First Solar Inc. (NASDAQ:FSLR) reports first-quarter earnings after the market closes on Thursday, giving us our first peek at the solar industry's financial results from 2018. The conventional wisdom has been that First Solar will be the biggest beneficiary of tariffs on imported solar panels imposed by President Trump earlier this year, and the company is likely seeing some benefit from them already.
What I'll be looking for in the earnings report are signs that First Solar's competitive advantage isn't driven by tariffs alone. Over the next four years, the tariffs will decline from their current 30% to 15% before expiring altogether, and when they end, the company's technology and manufacturing will have to compete in the global solar market. Here are the clues I'll be watching to see if First Solar is setting itself up for long-term success.
The first thing to look at is First Solar's performance versus its own guidance. The company hasn't given quarterly guidance, but it did lay out a full-year forecast for 2018, and will likely update that based on the most recent data it has.
|Net sales||$2.45 billion to $2.65 billion|
|Gross margin||21.5% to 22.5%|
|Earnings per share||$1.50 to $1.90|
|Net cash balance (end of year)||$2.1 billion to $2.3 billion|
|Shipments||2.9 GW to 3.0 GW|
The two metrics to watch most closely will be sales and gross margin guidance, which will indicate whether the solar farms being sold are going for more or less than expected, and whether manufacturing costs are coming in on target. First Solar has a history of under-promising when it comes to guidance, so don't be surprised if one or two of these guidance metrics get increased in the earnings report.
A major manufacturing upgrade
First Solar is making a big investment now to upgrade its manufacturing from the Series 4 solar panel model to the Series 6, which has a slightly higher efficiency. What I'll be watching is the progress of production (which should be starting in Ohio) and the efficiency of the panels coming off the line. There have been no delays thus far, and investors will expect that to continue.
In Q4 2017, efficiency was unchanged from a quarter earlier at 17%, but First Solar needs to push that figure higher to stay competitive long-term.

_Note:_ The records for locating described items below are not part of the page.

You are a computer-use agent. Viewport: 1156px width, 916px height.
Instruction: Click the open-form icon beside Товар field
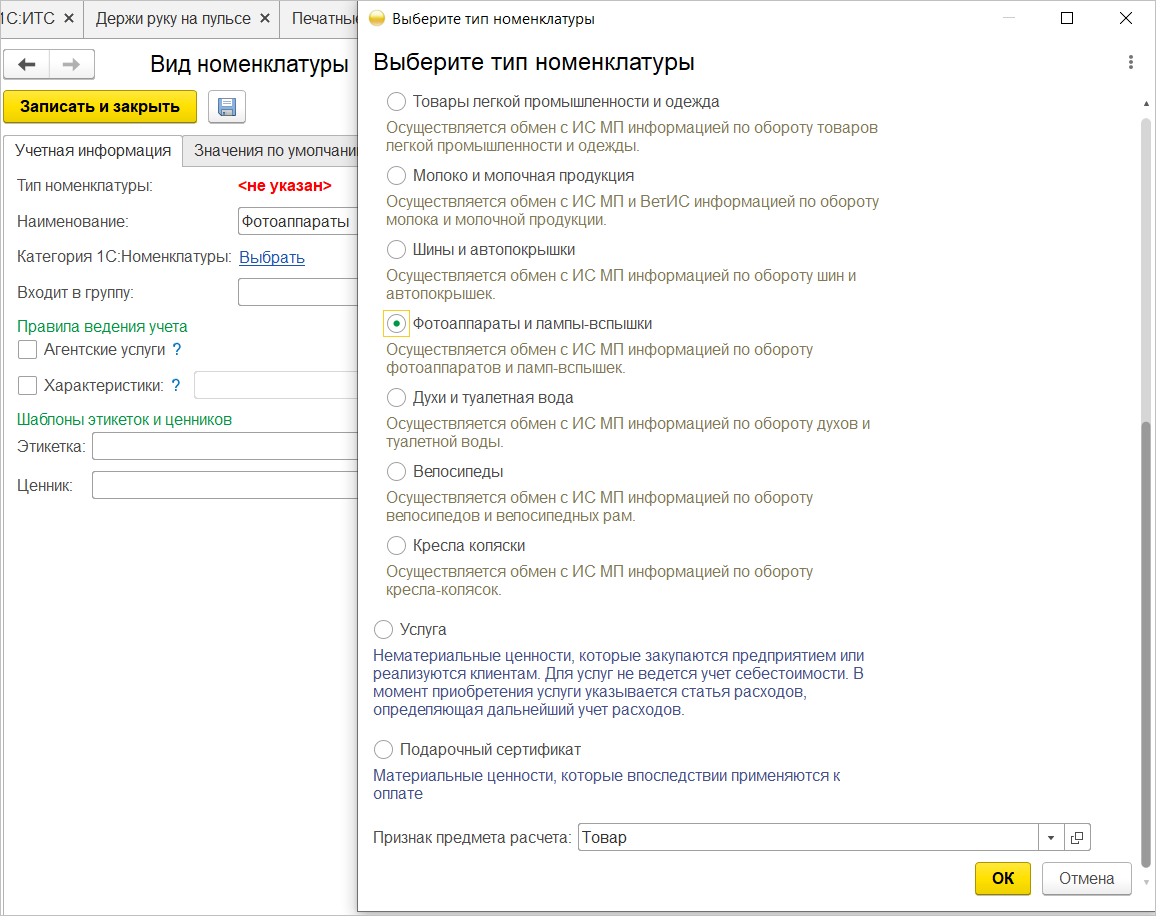pos(1077,837)
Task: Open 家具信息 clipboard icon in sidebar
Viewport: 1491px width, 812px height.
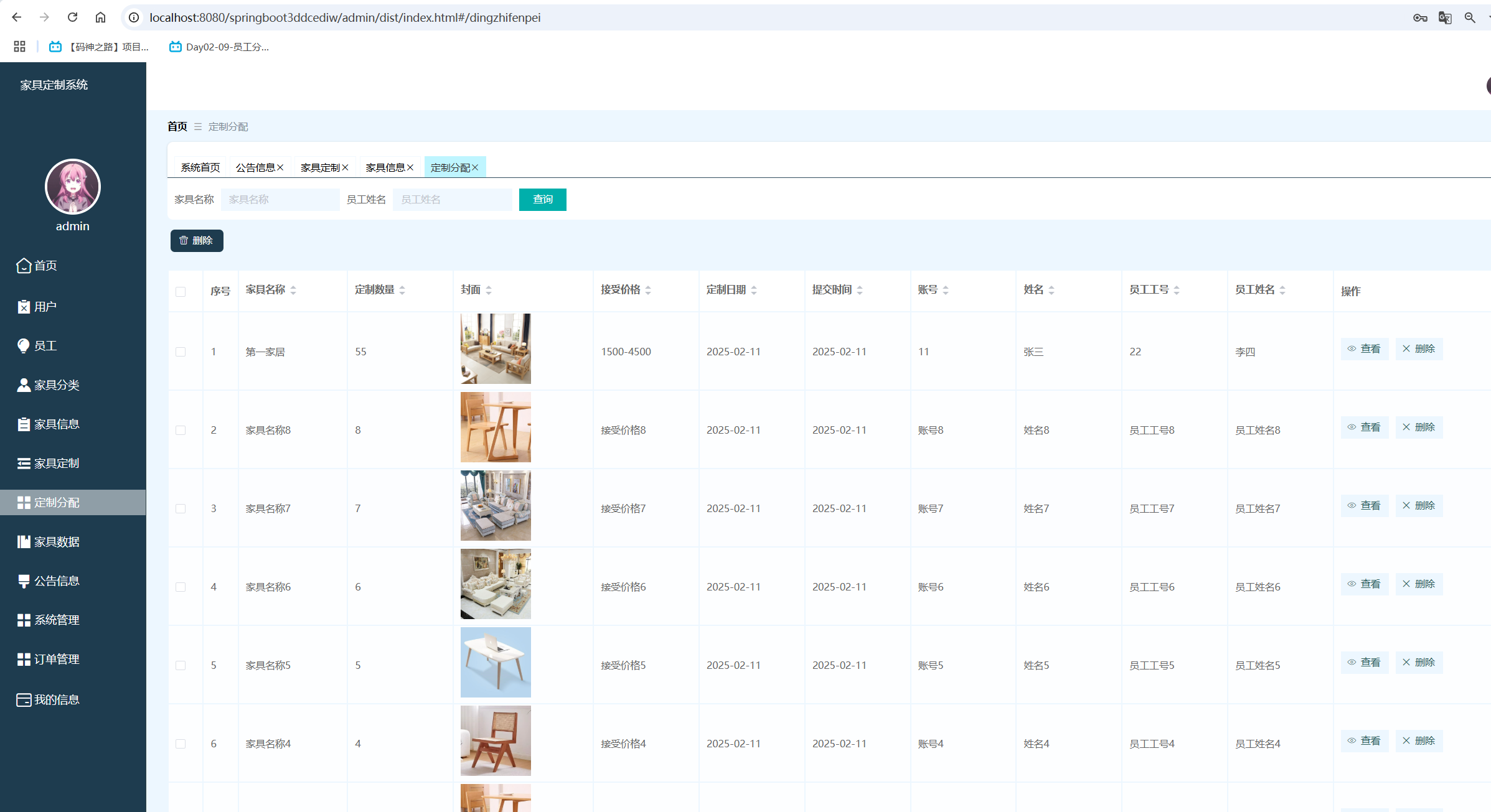Action: pyautogui.click(x=24, y=424)
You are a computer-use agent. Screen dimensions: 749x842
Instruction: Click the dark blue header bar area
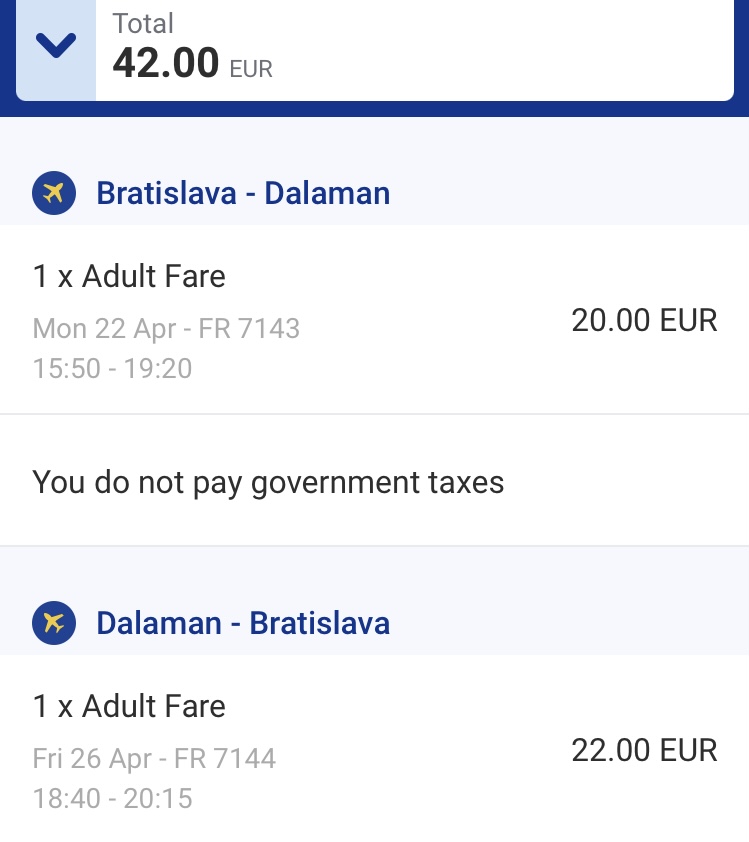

Management has said solar panels with efficiencies over 20% are possible with existing technology, and it has a line of sight to efficiency over 23% on a panel level. Competitors like SunPower (NASDAQ: SPWR) are pushing efficiency to nearly 20% in mass-produced panels already, so First Solar needs to show that it's catching up now that Series 6 is beginning production.
What is the pace of orders?
One of the main factors that drove First Solar's stock higher in 2017 was a rush of orders that added 9.0 GW to bookings between January 2017 and Feb. 22, 2018 -- nearly two years of fully scaled production. Since then, management has been suspiciously quiet about new orders, which could be a sign that orders are slowing now that the tariff plan has been finalized.
First Solar is the only major U.S. solar manufacturer today, and its thin-film panels are exempt from Trump's import tariffs -- a set of advantages that has driven bookings and the 20%+ gross margin guidance I outlined above (higher than that of every other major solar manufacturer). But its tariff-related windfalls may not continue for long -- JinkoSolar and SunPower are looking to build U.S. manufacturing facilities. It's also possible that those 30% tariffs on solar imports are low enough that customers will be willing to pay them to buy competitors' products.
I'll be listening for what management sees on the demand and pricing fronts, because the company may not be in as strong a position now that tariffs have been implemented and competitors are ramping up their own U.S.-based manufacturing.
What does First Solar have to say about 2019 and beyond?
Most of what First Solar will produce for the rest of 2018 is already pre-sold, so I wouldn't expect a lot of surprises in the first quarter. But this is the first time management will tell investors how the solar market is shaking out since tariffs were put in place in February. The company needs to show it can maintain the sales momentum and pricing power it had in 2017 over the long term -- assuming it can.